L'indispensable réseau humain

Parvenir à une telle mise en place à un coût si faible est impossible sans de nombreuses bonnes volontés aptes à collaborer de façon fluide et efficace.

L'accord de principe fourni très tôt par Alphalink a été le déclencheur permettant de lancer l'initiative. Par la suite, les quelques personnes de l'entreprise motivées par le projet ont montré enthousiasme, réactivité et compétence : elles ont rapidement étudié la faisabilité du lien, conçu un dispositif de fixation et finalement assuré l'attribution d'adresses IP et le routage du trafic de et vers internet.

La commune de Chéméré et ses services techniques ont été des facilitateurs indispensables. Ils ont accordé une grande confiance à FAImaison en laissant les membres accéder librement au clocher de l'église pendant plusieurs jours et y faire des travaux. Ils ont aussi fourni aide et outils et ont aidé à établir le contact avec Aqua Production pour l'utilisation leur toit. Ici aussi, cette dernière a immédiatement donné son accord.

Un élu chéméréen travaillant au magasin Espace émeraude de Saint-Hilaire-de-Chaléons, ce dernier nous a permis de tester différents équipements de fixation dans le clocher et de ne conserver et payer que ceux effectivement utilisés.

Enfin, l'association organisatrice LiberTIC a permis les mises en relation initales, et les nombreux bénévoles participants ont fourni du matériel aidant à la finalisation des points d'accès dans les lieux desservis.

Globalement, l'attitude exceptionnellement constructive et enjouée de toutes les parties a été un facteur essentiel de réussite du projet et a engendré un travail collaboratif enthousiasmant et enrichissant.
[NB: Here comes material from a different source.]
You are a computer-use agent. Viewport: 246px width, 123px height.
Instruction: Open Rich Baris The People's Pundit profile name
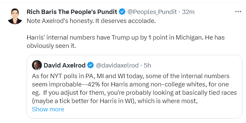72,12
Cela montre également à quel point le réseau humain est un préalable essentiel à la création participative d'un réseau technique.

Pérennisation et avenir de l'internet à Chéméré

Après l'évènement, la question de la pérennisation de la desserte se pose, Chéméré n'ayant jusqu'ici jamais bénéficié d'un tel débit. La liaison étant fonctionnelle et testée, il existe de fait une opportunité d'en faire profiter à plus long terme des habitants de la commune dans des délais réduits.

En parallèle, Chéméré bénéficiera d'ici quelques mois du plan de montée en débit du Conseil départemental. Outre le fait que certains habitants peuvent apprécier d'être acteurs et maîtres de leur accès à internet via l'approche participative et militante de FAImaison, les deux solutions techniques doivent être vues comme complémentaires pour une bonne desserte du territoire.

Poursuivre dans cette direction nécessite la poursuite du travail collaboratif entre Chéméré, FAImaison et Alphalink, et des discussions et réflexions auront lieu dans les semaines qui viennent.